Hyperlocal — Sometimes, with Several Asides

    I’ve been really happy to see that my students are beginning to embrace the hyperlocal idea that I’ve been pushing for in regards to our school newspaper (this doesn’t seem like the right term anymore – -but what do you call it?  Newsblog?  Hyperlocal Journalism Site?  Doesn’t really roll off the tongue, does it?  Any suggestions?).  We’ve got a long way to go, and I think I’d like to write more about what the quarter’s been like (maybe a podcast on what we’ve been up to) as we’ve gotten used to the idea that we’re writing online.
    One good example of a hyperlocal story – one you won’t hear about anywhere else – is the recent theft of a camera from our computer lab.  The story’s good on the basics, and is a big step for the writer who wrote it.  You won’t see the story anywhere else, and it marks an important benchmark for the student who wrote it. 
    I’m very pleased that she would cover the issue in the first place, and I’ve enjoyed watching her writing improve as she starts relying more on her ideas and less on the words of her sources.  (I even think she’s going to sign on to take the class again next quarter, in spite of the fact that I’ve already told her that she’ll be podcasting her stories after she writes them.)
    Another story that I was especially pleased with this week is Rance’s editorial on Internet filtering.   Although I want to look at filtering as a possible thesis topic, Rance proposed the story quite some time ago, and I tried to stay out of his way.  (I wonder sometimes about how my enthusiasm for a particular topic or idea influences the way that a student proceeds.  It’s a tricky issue.)
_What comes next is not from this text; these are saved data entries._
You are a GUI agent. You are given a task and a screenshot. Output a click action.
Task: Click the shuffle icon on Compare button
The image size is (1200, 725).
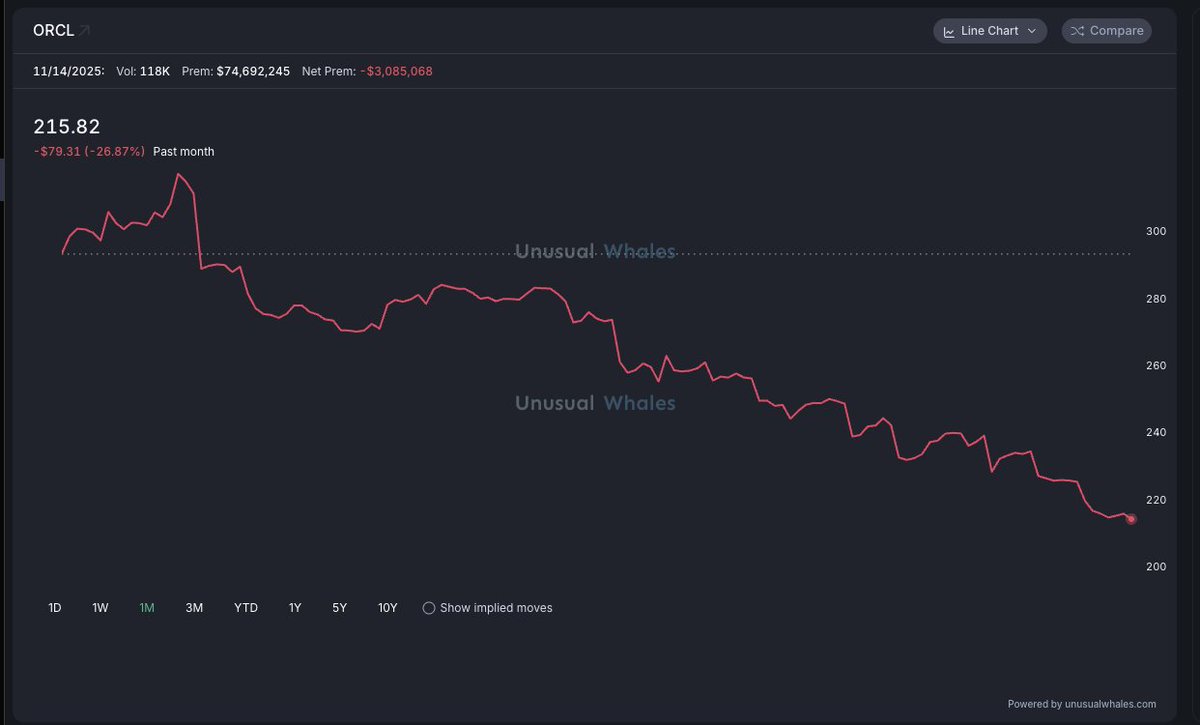pos(1076,31)
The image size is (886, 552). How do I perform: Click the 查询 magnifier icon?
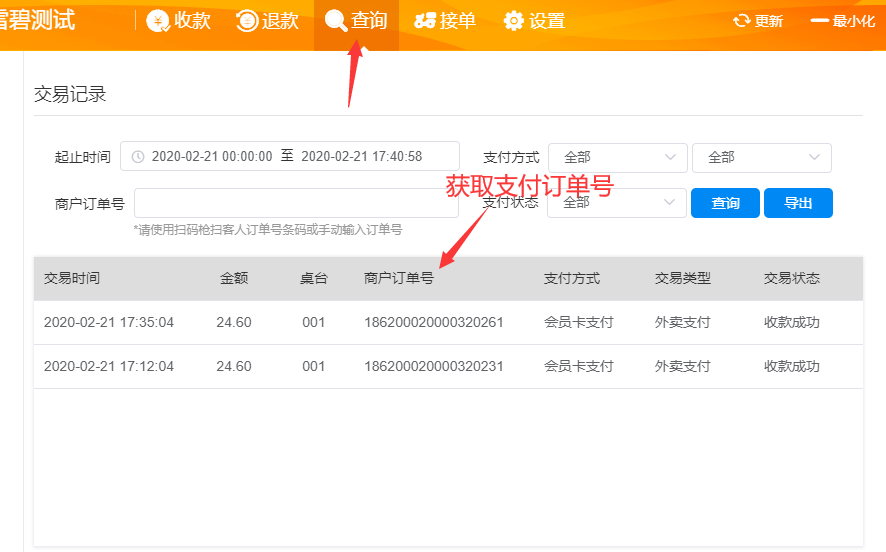click(x=336, y=21)
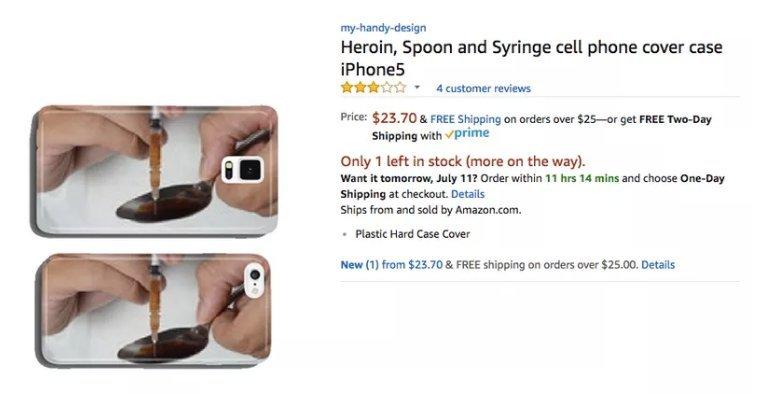This screenshot has height=404, width=761.
Task: Open Details link after 'orders over $25.00'
Action: click(x=658, y=265)
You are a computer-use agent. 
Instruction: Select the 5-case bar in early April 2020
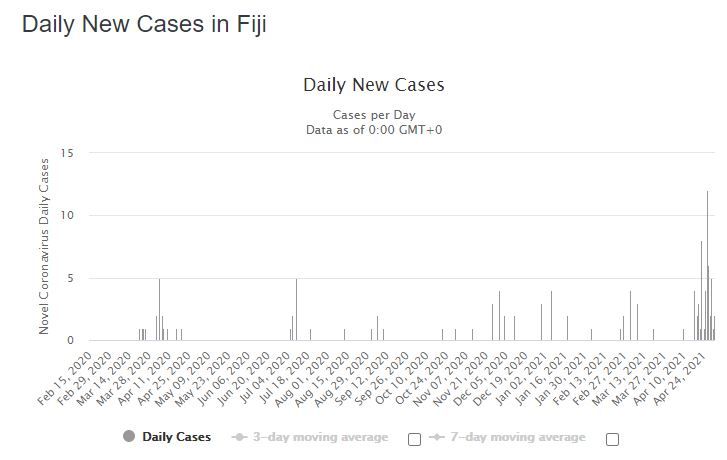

     I’d like Rance to play more with some of the wording in the piece, but I thought it was ready to be published.  (John Temple recently pointed out one distinct advantage that online journalism has over print — the ability to change the story after it first runs.  I’m not one hundred percent comfortable with making changes to a "published" piece — but I think the web lends itself to such.  Is that a good thing or a bad thing?)
    One more note — I’ve turned off all the commenting screening that I was doing when the site first began.  Feel free to share your thoughts with our student writers, if you so desire.  It should be pretty easy, now that the bumbling teacher’s gotten out of the way.
    Yes — there’s lots more to say about how we’ve put OldeSchoolNews.com together — but that’s info for another day.